(Stored items)
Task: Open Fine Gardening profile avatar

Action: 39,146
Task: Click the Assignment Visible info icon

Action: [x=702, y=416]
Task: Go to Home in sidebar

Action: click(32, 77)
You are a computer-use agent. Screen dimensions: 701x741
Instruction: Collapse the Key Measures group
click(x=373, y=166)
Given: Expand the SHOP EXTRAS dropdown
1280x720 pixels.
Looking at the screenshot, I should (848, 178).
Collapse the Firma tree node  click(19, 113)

---

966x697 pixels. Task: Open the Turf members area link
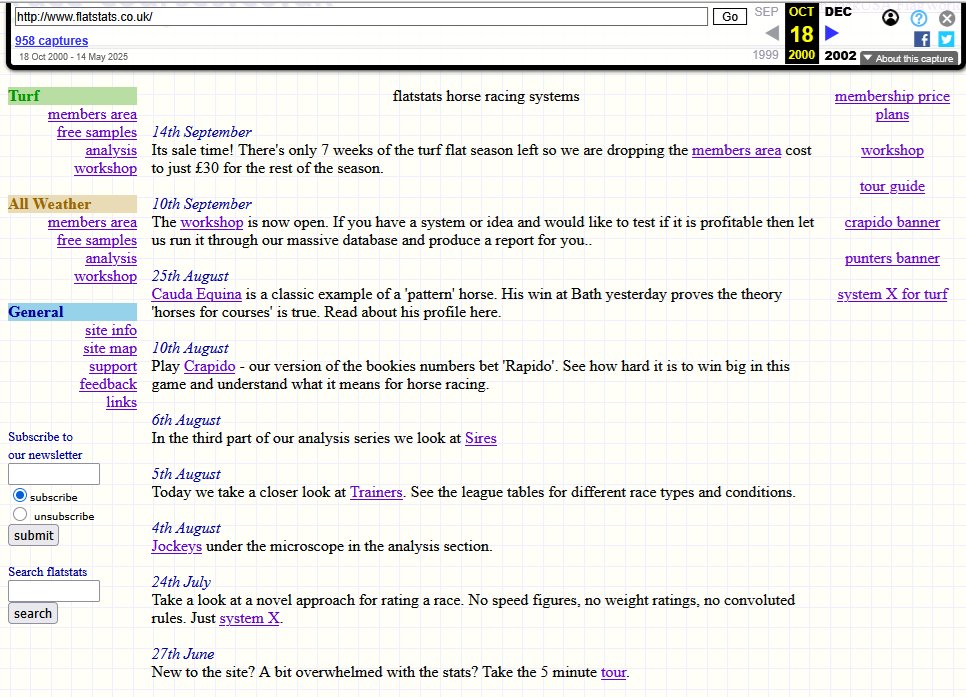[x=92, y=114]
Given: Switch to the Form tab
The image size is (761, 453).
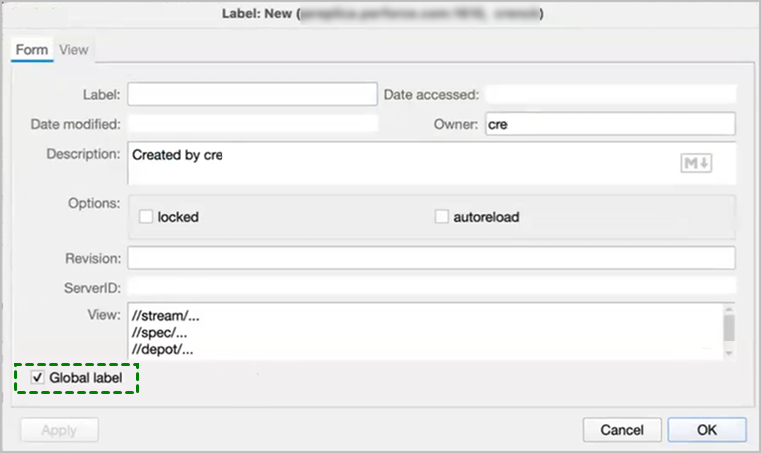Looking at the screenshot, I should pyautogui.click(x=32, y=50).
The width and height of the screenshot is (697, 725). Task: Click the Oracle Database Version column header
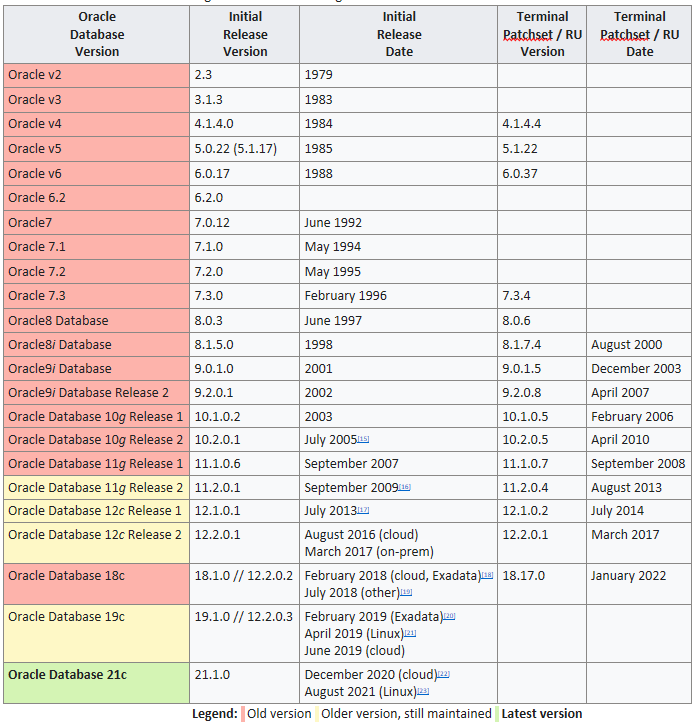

• Exercise:
Above are the records; copy from them only the lines starting at the one containing "966x697 pixels. Task: Open" and ending at the one containing "The width and", exactly and without pictures.

• Result of the exercise:
966x697 pixels. Task: Open the Turf members area link
[x=92, y=114]
Given: Switch to the Form tab
The image size is (761, 453).
Looking at the screenshot, I should pyautogui.click(x=32, y=50).
The width and height of the screenshot is (697, 725). Task: Click the Oracle Database Version column header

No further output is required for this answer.